## begin Recorded data

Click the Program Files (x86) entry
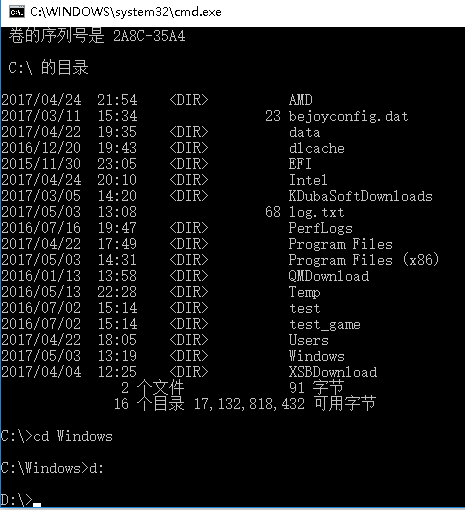click(x=364, y=260)
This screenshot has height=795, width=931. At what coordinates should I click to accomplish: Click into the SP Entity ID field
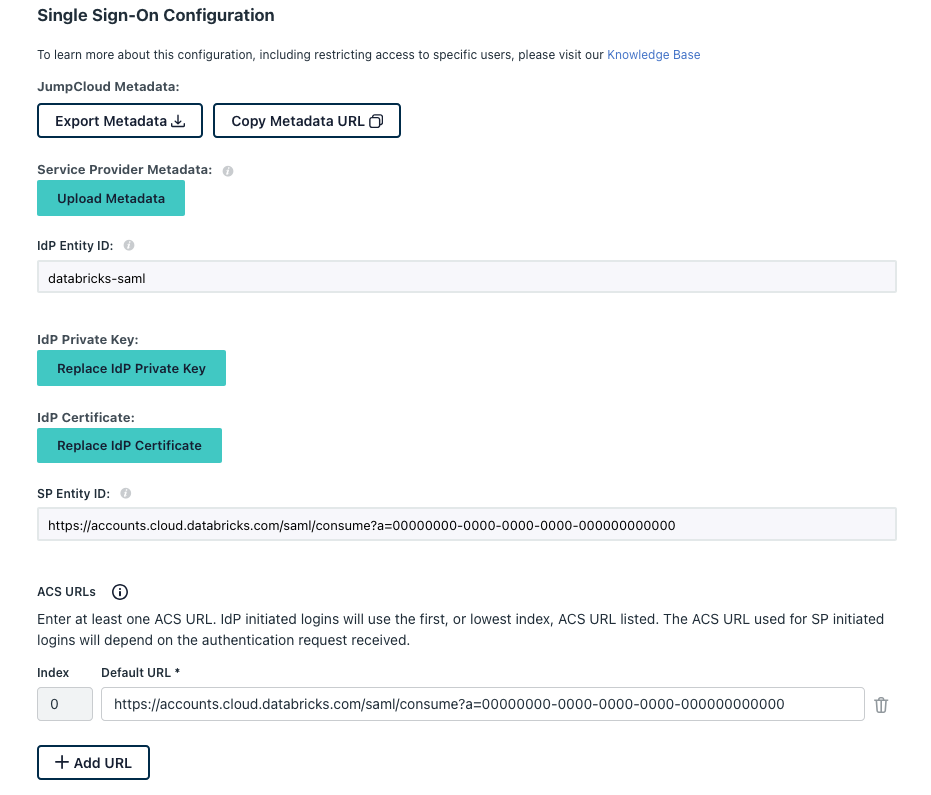click(x=466, y=525)
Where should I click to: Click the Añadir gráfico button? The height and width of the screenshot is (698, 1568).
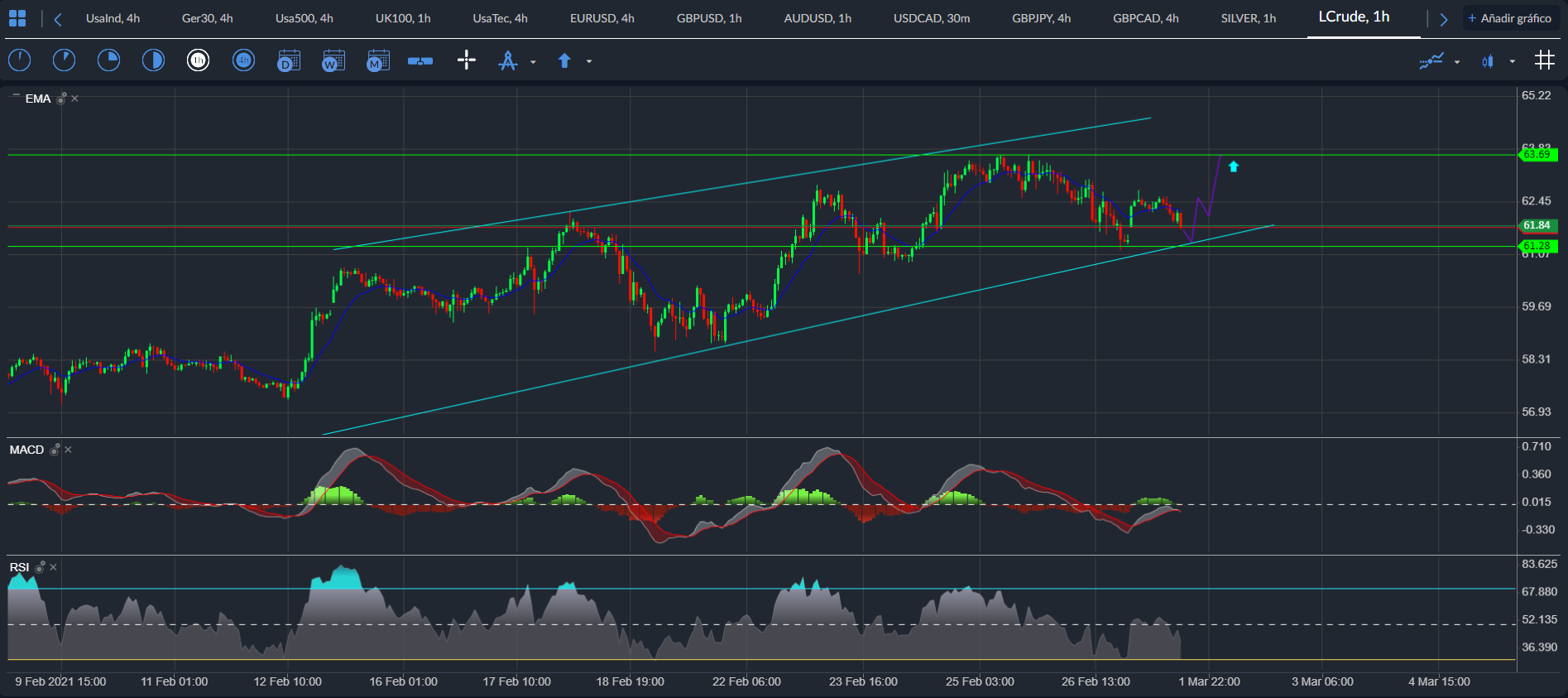click(x=1510, y=18)
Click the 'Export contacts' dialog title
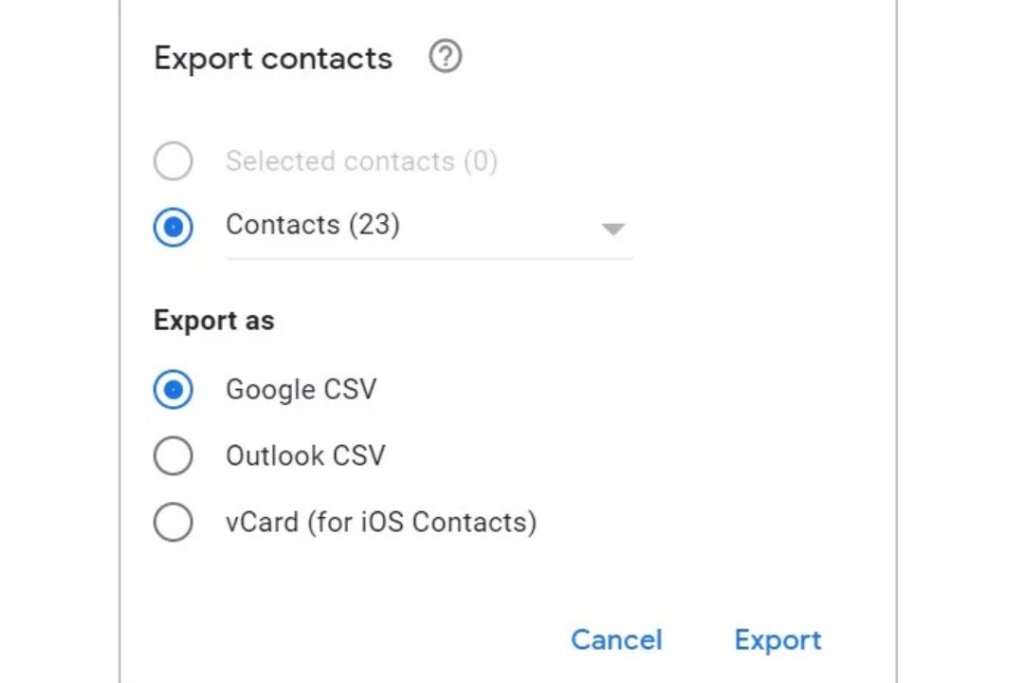1024x683 pixels. [273, 59]
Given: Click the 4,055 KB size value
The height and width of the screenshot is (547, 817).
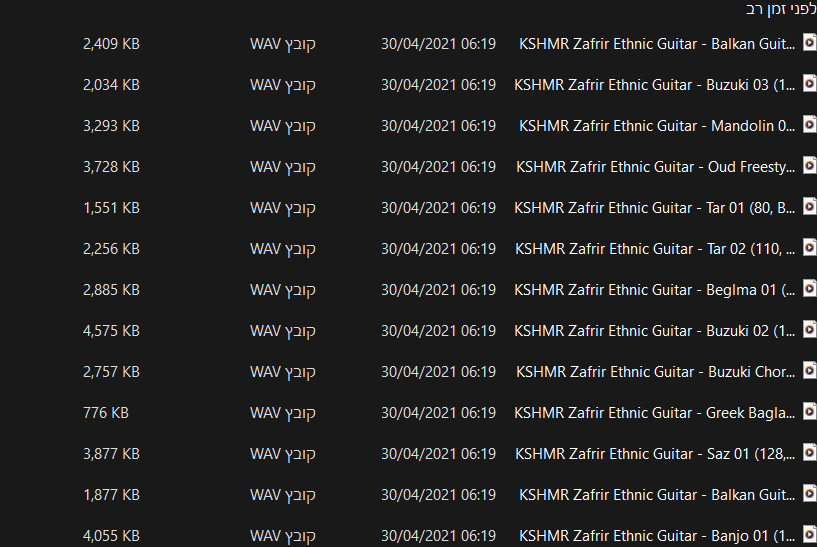Looking at the screenshot, I should pyautogui.click(x=112, y=536).
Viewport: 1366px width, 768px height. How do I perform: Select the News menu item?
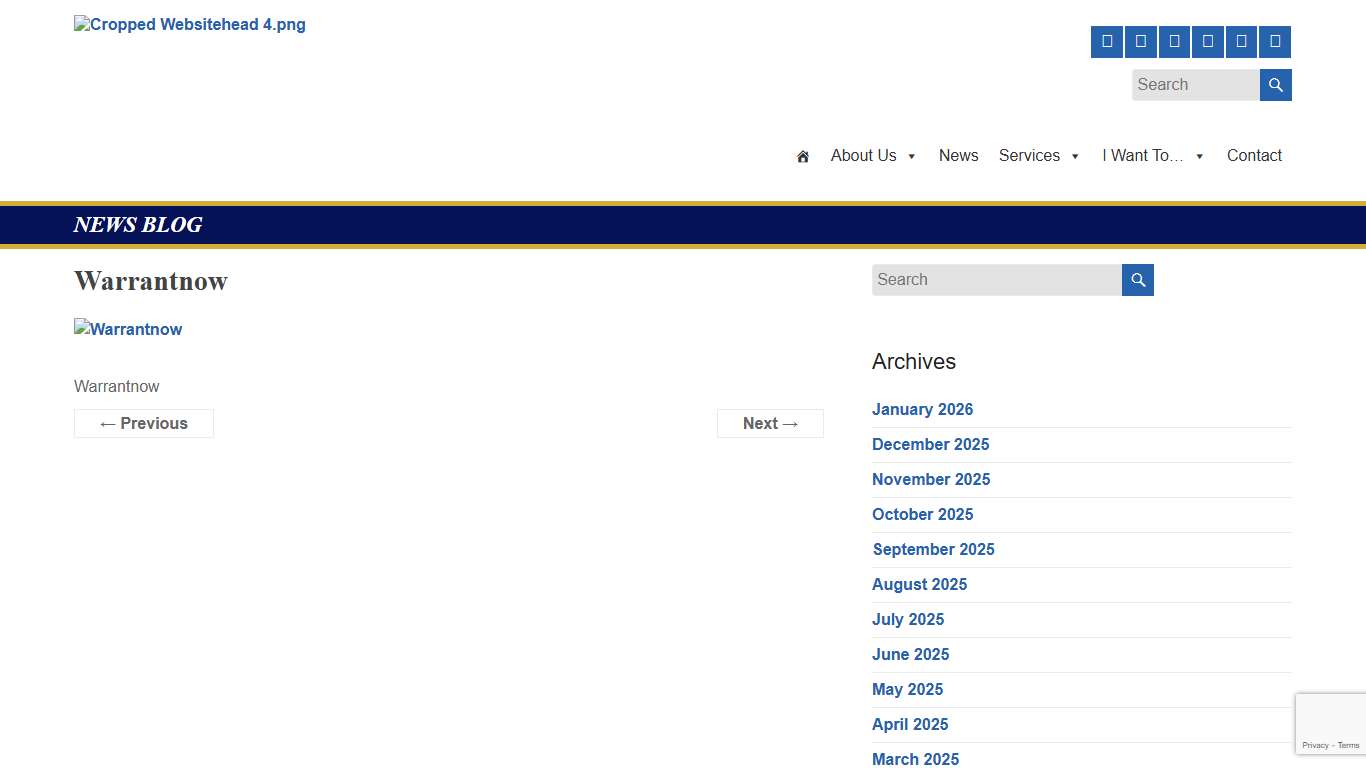click(958, 155)

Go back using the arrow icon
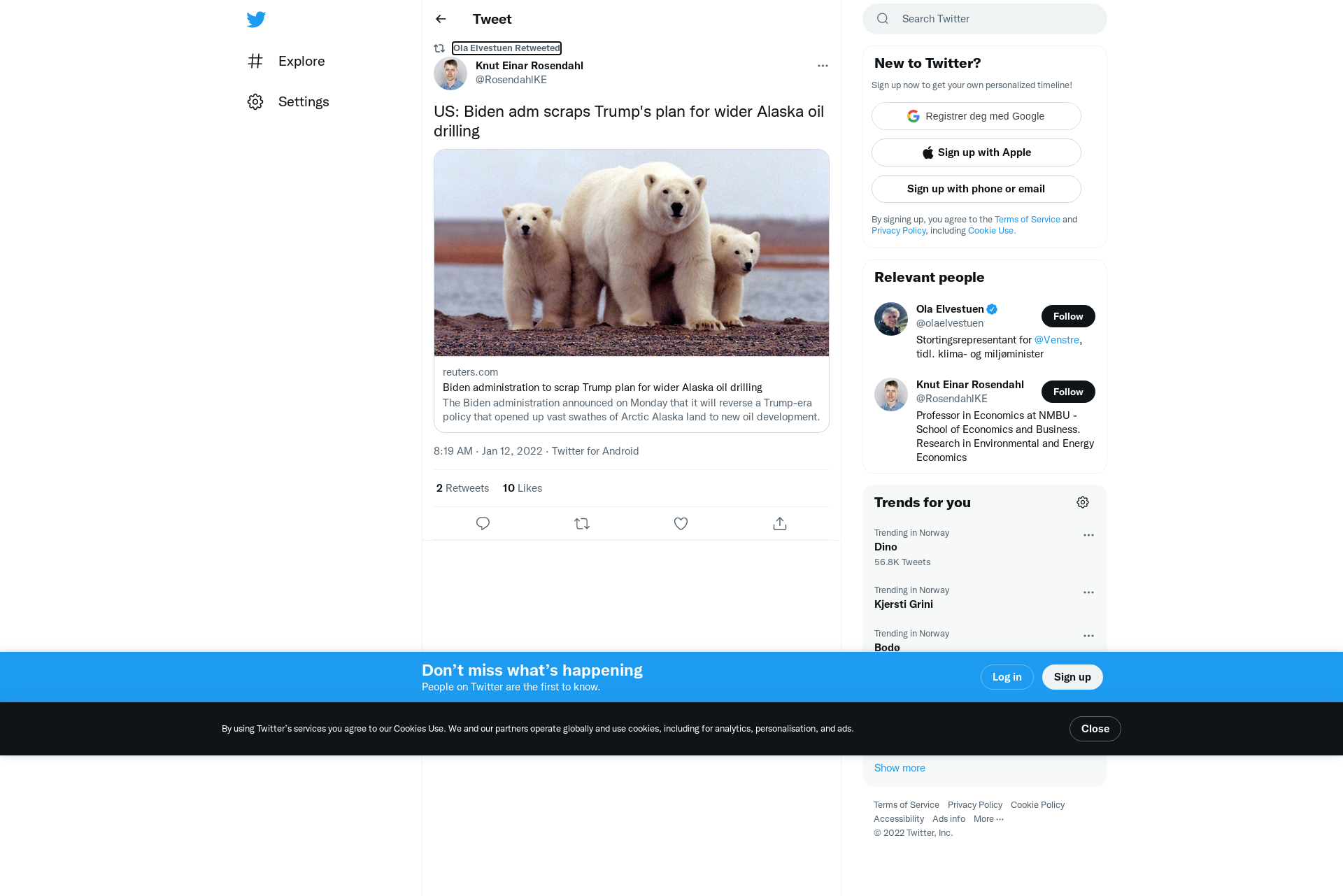(441, 19)
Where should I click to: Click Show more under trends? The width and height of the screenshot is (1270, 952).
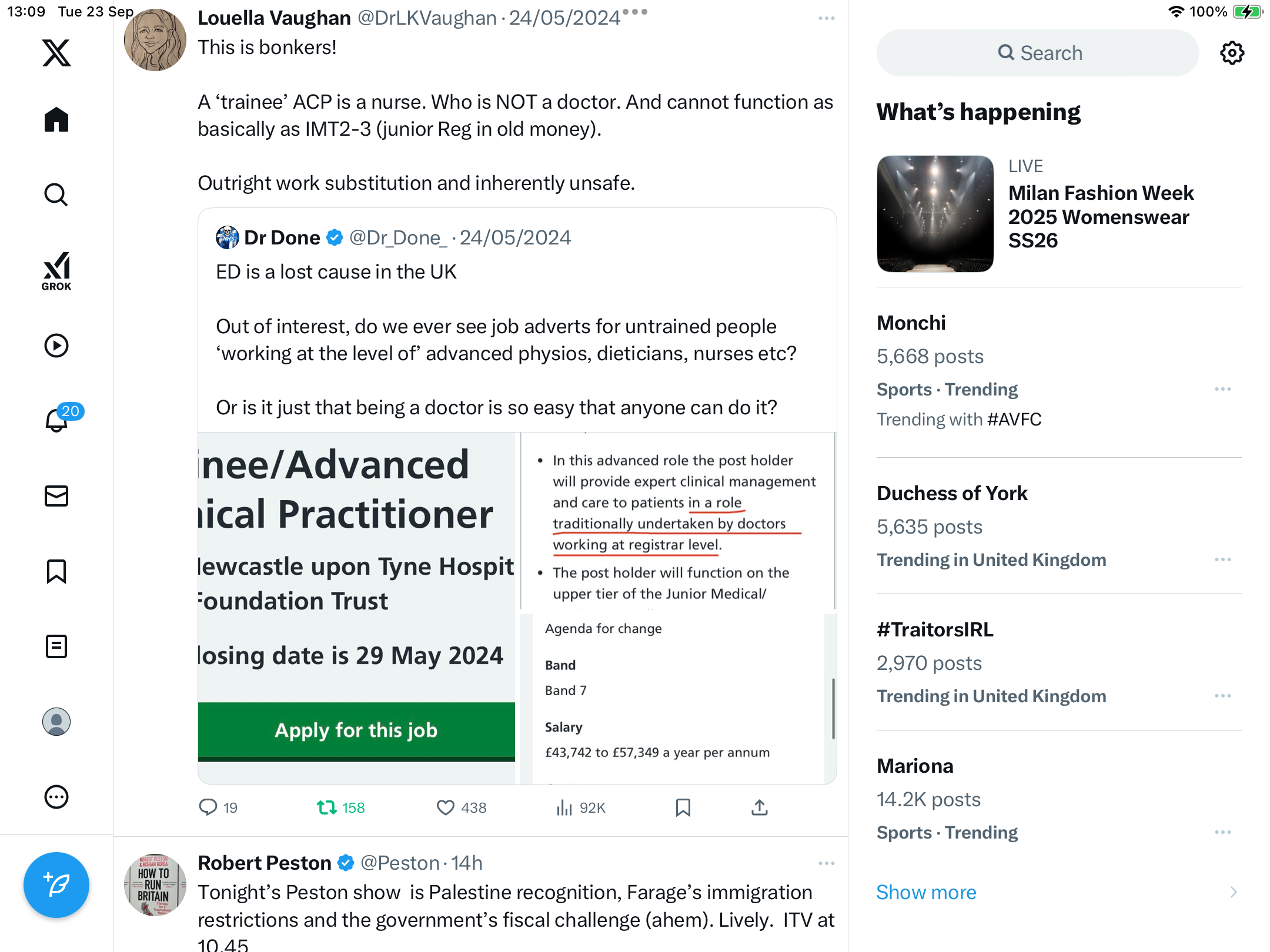[926, 892]
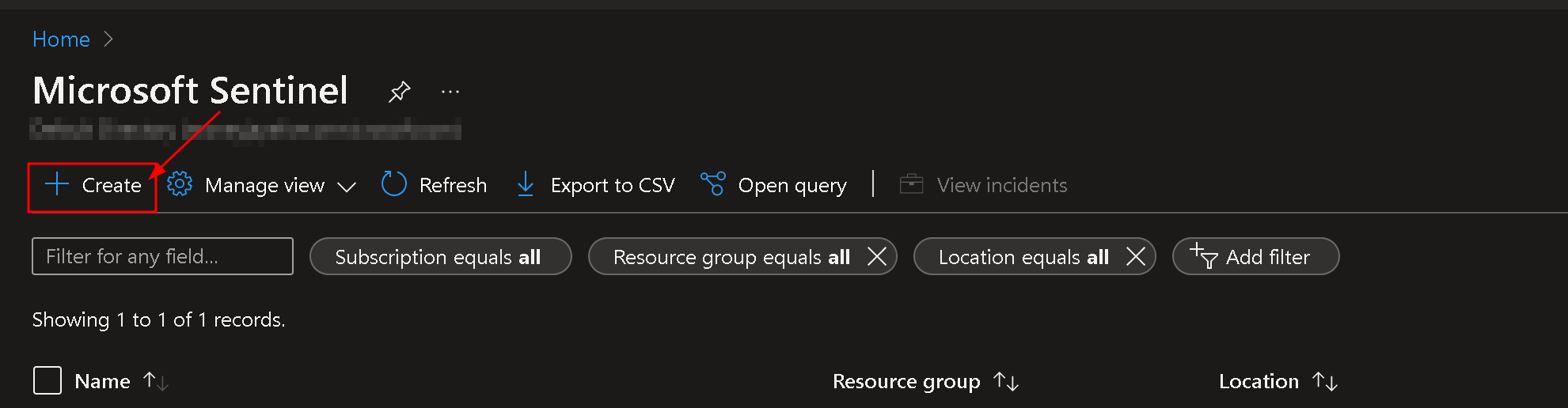Image resolution: width=1568 pixels, height=408 pixels.
Task: Click the Open query graph icon
Action: 712,184
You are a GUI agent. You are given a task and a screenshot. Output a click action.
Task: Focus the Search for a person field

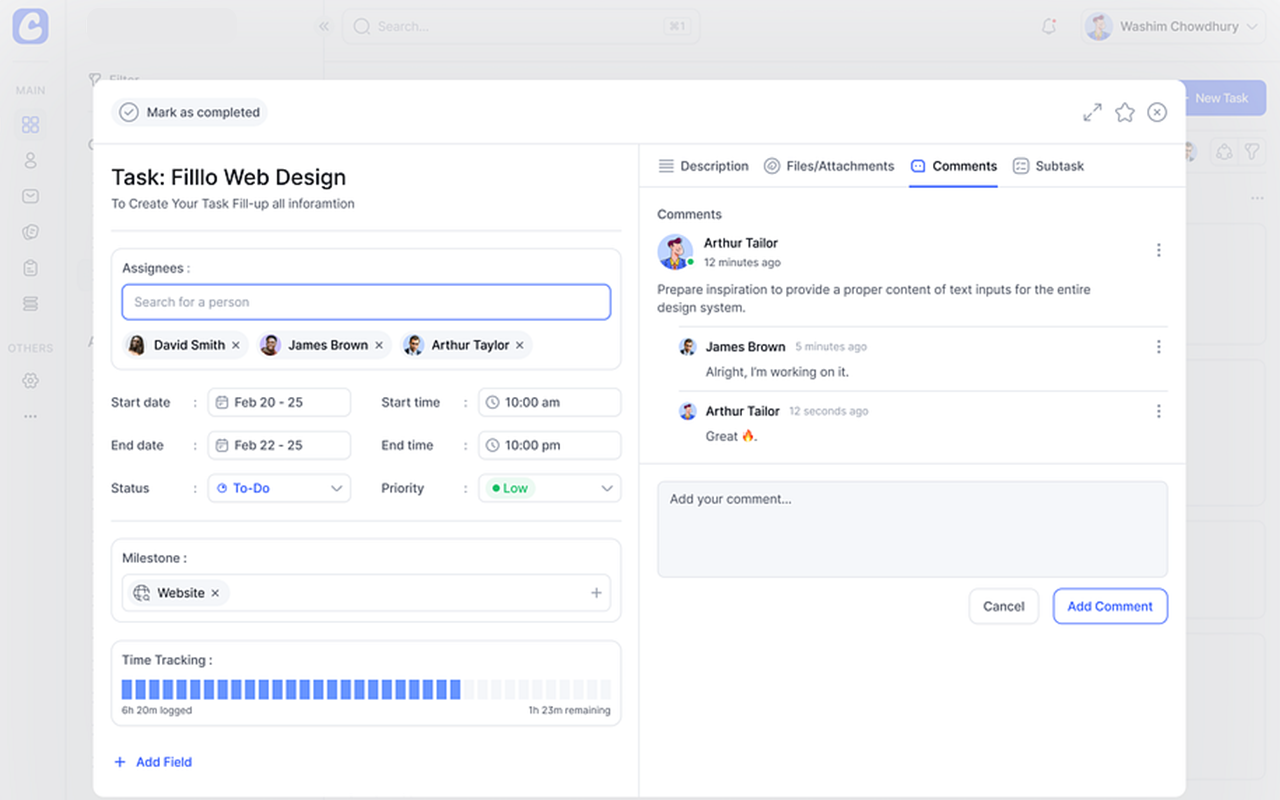(365, 302)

## end Recorded data

Short task —
Rewrite all of the entries above with "field" replaced by "box" and everything else unchanged. Leave the pictures out.

Completed task —
Click the Program Files (x86) entry
click(x=364, y=260)
This screenshot has height=795, width=931. At what coordinates should I click to accomplish: Click into the SP Entity ID box
click(x=466, y=525)
Where should I click to: Click the Añadir gráfico button? The height and width of the screenshot is (698, 1568).
click(x=1510, y=18)
Click the 'Export contacts' dialog title
1024x683 pixels. [273, 59]
Given: Click the 4,055 KB size value
The height and width of the screenshot is (547, 817).
Looking at the screenshot, I should pyautogui.click(x=112, y=536).
Viewport: 1366px width, 768px height. How do I perform: Select the News menu item?
click(958, 155)

Go back using the arrow icon
(441, 19)
Where should I click to: Click Show more under trends? The width and height of the screenshot is (1270, 952).
[926, 892]
Image resolution: width=1568 pixels, height=408 pixels.
Task: Click the Open query graph icon
Action: 712,184
You are a GUI agent. You are given a task and a screenshot. Output a click action.
Task: Focus the Search for a person box

(365, 302)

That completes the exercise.